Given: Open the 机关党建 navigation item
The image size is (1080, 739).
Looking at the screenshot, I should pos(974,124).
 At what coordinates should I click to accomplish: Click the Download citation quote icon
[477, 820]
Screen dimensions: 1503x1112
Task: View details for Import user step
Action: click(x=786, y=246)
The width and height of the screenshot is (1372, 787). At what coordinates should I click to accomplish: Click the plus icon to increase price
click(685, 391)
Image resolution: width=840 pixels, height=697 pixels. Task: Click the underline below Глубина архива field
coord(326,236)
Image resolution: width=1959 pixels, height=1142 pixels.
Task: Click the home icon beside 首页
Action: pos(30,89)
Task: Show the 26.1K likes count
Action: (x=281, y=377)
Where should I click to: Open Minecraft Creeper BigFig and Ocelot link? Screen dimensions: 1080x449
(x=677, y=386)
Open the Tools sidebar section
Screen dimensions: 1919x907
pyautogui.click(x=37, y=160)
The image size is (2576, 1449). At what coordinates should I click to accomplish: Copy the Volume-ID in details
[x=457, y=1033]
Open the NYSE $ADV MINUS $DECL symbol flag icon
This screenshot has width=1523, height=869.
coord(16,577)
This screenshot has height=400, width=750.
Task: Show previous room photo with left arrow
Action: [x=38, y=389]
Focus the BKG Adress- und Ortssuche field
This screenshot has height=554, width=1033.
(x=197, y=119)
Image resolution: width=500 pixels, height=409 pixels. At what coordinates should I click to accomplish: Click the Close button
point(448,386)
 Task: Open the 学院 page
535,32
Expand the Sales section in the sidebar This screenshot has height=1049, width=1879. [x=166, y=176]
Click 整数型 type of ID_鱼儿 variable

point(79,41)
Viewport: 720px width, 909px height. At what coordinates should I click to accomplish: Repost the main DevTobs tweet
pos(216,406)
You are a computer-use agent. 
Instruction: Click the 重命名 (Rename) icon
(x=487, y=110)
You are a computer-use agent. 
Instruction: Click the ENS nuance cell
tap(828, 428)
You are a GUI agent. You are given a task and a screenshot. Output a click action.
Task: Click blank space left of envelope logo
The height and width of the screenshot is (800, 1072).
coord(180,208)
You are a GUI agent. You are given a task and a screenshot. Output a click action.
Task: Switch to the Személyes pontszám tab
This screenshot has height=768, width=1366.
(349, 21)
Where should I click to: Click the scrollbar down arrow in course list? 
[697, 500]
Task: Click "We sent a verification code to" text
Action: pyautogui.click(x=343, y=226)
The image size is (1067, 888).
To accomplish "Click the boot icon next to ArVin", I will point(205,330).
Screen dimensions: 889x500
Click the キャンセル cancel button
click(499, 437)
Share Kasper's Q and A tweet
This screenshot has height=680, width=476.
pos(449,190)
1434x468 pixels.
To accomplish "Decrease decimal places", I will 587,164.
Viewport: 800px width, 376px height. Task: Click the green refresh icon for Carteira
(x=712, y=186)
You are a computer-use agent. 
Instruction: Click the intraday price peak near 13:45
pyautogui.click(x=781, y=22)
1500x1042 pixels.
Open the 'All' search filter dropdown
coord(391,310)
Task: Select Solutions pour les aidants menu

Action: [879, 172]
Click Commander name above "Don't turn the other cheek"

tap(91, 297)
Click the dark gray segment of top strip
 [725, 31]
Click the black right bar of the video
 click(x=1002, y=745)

::::

- TASK DESCRIPTION: Put the part of the data above that opens with the line containing "Viewport: 720px width, 909px" and closes with the line containing "I will 587,164." into a Markdown table with the columns Row and Line. Number each line in Row, put its text in Line, and leave out blank lines.

- FINISHED EXERCISE:
| Row | Line |
|---|---|
| 1 | Viewport: 720px width, 909px height. At what coordinates should I click to accomplish: Repost the main DevTobs tweet |
| 2 | pos(216,406) |
| 3 | You are a computer-use agent.  |
| 4 | Instruction: Click the 重命名 (Rename) icon |
| 5 | (x=487, y=110) |
| 6 | You are a computer-use agent.  |
| 7 | Instruction: Click the ENS nuance cell |
| 8 | tap(828, 428) |
| 9 | You are a GUI agent. You are given a task and a screenshot. Output a click action. |
| 10 | Task: Click blank space left of envelope logo |
| 11 | The height and width of the screenshot is (800, 1072). |
| 12 | coord(180,208) |
| 13 | You are a GUI agent. You are given a task and a screenshot. Output a click action. |
| 14 | Task: Switch to the Személyes pontszám tab |
| 15 | This screenshot has height=768, width=1366. |
| 16 | (349, 21) |
| 17 | Where should I click to: Click the scrollbar down arrow in course list?  |
| 18 | [697, 500] |
| 19 | Task: Click "We sent a verification code to" text |
| 20 | Action: pyautogui.click(x=343, y=226) |
| 21 | The image size is (1067, 888). |
| 22 | To accomplish "Click the boot icon next to ArVin", I will point(205,330). |
| 23 | Screen dimensions: 889x500 |
| 24 | Click the キャンセル cancel button |
| 25 | click(499, 437) |
| 26 | Share Kasper's Q and A tweet |
| 27 | This screenshot has height=680, width=476. |
| 28 | pos(449,190) |
| 29 | 1434x468 pixels. |
| 30 | To accomplish "Decrease decimal places", I will 587,164. |